Editor:
In her most recent editorial (“Severe California wildfires could have been avoided,” Nov. 1) Tiara Fuller claims that to best prevent future wildfires in Southern California and protect the environment, we should endorse policies that encourage logging and removal of undergrowth.
I couldn’t help but chuckle at the underlying absurd logic in her opinion editorial: if we strip-mine all the forests and dry underbrush that gets in our way, there will be nothing left for the fires to burn! Her confused thinking on environmental issues should surprise no one. She describes global warming — an established consensus among climatologists — as a “convenient myth.” (Even if global warming is a myth, I would see nothing convenient about believing such a myth!)

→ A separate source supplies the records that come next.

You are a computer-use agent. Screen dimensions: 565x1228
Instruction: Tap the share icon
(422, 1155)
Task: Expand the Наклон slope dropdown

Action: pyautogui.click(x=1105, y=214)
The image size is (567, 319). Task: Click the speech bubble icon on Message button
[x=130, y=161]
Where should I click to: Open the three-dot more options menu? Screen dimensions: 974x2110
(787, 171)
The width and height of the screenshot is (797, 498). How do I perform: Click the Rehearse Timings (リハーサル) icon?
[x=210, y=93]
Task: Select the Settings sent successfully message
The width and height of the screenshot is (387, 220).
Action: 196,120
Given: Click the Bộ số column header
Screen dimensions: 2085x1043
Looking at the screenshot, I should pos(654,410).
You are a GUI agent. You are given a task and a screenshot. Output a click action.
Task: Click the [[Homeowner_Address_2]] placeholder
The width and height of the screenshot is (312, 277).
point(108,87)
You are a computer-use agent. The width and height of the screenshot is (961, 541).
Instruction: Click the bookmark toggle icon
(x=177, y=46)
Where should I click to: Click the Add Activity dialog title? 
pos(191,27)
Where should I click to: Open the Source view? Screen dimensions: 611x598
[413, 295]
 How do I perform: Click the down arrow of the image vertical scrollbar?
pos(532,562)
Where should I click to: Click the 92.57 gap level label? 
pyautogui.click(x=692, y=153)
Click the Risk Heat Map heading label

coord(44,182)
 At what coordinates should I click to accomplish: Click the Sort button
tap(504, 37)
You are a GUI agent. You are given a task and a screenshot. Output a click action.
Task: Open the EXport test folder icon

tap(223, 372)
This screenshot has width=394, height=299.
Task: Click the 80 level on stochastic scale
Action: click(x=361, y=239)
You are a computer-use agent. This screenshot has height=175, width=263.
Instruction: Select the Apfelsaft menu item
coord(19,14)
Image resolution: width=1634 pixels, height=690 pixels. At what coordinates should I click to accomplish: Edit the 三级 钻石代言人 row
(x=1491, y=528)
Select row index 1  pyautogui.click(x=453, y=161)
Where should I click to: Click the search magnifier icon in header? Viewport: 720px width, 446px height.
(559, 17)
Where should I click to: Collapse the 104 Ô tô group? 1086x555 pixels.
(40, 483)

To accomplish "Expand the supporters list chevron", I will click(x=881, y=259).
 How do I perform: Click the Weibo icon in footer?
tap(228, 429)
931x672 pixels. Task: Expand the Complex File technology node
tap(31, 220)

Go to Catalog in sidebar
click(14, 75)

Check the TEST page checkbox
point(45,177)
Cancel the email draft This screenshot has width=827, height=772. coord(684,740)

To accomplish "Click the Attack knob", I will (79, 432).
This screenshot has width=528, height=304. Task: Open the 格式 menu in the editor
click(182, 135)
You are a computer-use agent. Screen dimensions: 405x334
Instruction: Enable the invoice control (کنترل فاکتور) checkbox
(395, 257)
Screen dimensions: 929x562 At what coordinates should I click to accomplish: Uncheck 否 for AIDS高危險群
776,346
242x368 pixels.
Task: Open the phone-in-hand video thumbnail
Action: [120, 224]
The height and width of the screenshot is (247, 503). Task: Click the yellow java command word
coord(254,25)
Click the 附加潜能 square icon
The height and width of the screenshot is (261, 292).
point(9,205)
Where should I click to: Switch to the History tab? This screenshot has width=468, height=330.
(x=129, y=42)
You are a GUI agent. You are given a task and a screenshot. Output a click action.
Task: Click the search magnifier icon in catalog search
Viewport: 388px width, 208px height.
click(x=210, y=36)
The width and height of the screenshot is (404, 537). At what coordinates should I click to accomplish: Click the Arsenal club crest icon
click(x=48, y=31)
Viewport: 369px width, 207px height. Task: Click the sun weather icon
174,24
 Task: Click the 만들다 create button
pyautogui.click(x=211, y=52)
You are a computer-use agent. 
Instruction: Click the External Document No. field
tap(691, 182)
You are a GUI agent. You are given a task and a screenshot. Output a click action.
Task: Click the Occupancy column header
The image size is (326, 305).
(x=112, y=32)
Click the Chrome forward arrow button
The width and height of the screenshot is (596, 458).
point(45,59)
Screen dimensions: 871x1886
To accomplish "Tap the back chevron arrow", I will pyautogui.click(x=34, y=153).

In point of fact, Fuller gets it all wrong. There are three important reasons why logging causes wildfires. First, it’s important to remember that logging companies don’t remove every square inch of foliage in the areas they pillage. They leave smaller trees and all of the non-commercial shrubbery and vegetation on the forest floor and only remove the massive (profitable) trees. What remains, now more greatly exposed to the sun, dries out further. This creates forests full of tinder. Second, “slash piles” that logging companies leave behind act as further fuel for these fires. Third, the enormous gaps in the forest overgrowth normally would act as a mitigating factor for powerful winds that fuel undergrowth fires. For forests to survive and be healthy, they need humans to simply leave them alone. They do not need our “managing” or interference one bit.
Controlled burns were never necessary before humans started to interfere with the ecosystem. Trees co-evolved with lightning. During storms, this lightning is the natural and necessary “controlled burn” that sparks small fires that would routinely and cyclically weed out the dry pockets in forests. I know Chronicle readers are growing accustomed to the hate-mongering in Fuller’s columns, but it’s time that she stops describing everyone who doesn’t adhere to the almighty Fox News dogma as a “treasonist” and “tree-hugger.” Maybe instead she could spend her time actually reading scientific literature.